Cette nuit-là, nous ne dormirons pas, nous attendrons.

2 septembre 2014, dans une cour d'école à Bucarest, à quelques milliers de kilomètres de la cour dans laquelle j'avais fait mes premiers pas de collégienne il y a quelques milliers d'années, au premier étage de l'école où j'enseigne désormais, je vois d'autres enfants, projetés dans la cour des grands, écrasés par leurs cartables géants et leur cœur palpitant de peur et d'excitation. En deux mois, ils sont passés du statut des plus grands de leur école à celui des plus petits. Ils regardent avec un mélange d'admiration et de crainte ces adolescents de 17 ans qui ce même 2 septembre, célèbrent le premier jour de leur dernière année de lycéen, devenant officiellement les plus grands, ceux qui 10 mois plus tard, se verront attribuer le diplôme leur permettant de quitter les bancs de cette école désormais devenue trop petite pour eux. Entre les très petits et les très grands, j'entraperçois les moyens. Ces « entre deux » ni trop enfant, ni trop adulte, dont la peau est en pleine transition, boursouflée, rouge ou rosée, dont la voix est en mutation, jouant alternativement du grave et de l'aigüe dans toutes les matières (pas seulement en classe de musique), dont les formes sont vouées à toutes les déformations que leur inconscient leur impose, dont les sens sont en totale exacerbation, dont les réflexions sont propices à de nombreuses perturbations.

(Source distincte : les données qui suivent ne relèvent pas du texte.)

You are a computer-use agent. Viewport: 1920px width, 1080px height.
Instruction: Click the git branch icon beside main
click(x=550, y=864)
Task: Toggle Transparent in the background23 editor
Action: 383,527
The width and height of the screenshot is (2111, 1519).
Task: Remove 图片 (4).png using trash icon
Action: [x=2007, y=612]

2 septembre 1992, perchée sur mon vélo, j'approche de la grille de l'école, à quelques roues de distance de celui de ma sœur que je suis comme la lumière du phare. Chaque été resserre nos liens, comme les épreuves peuvent rapprocher les êtres isolés, chaque fin d'été est une séparation, la coupure du cordon qui nous a maintenu à la surface tout l'été, qui nous a empêché de couler. C'est une fine déchirure, un vide et l’asphyxie soudaine car en même temps que nous pénétrons la cour du collège, nous refaisons surface, nos poumons se gorgeant brusquement d'air frais et nourricier.
J'entends encore la cloche sonner, celle qui célébrait la fin de notre mise en quarantaine, la fin de l'été qui me semblait n'avoir été qu'une succession de longs dimanches tristes.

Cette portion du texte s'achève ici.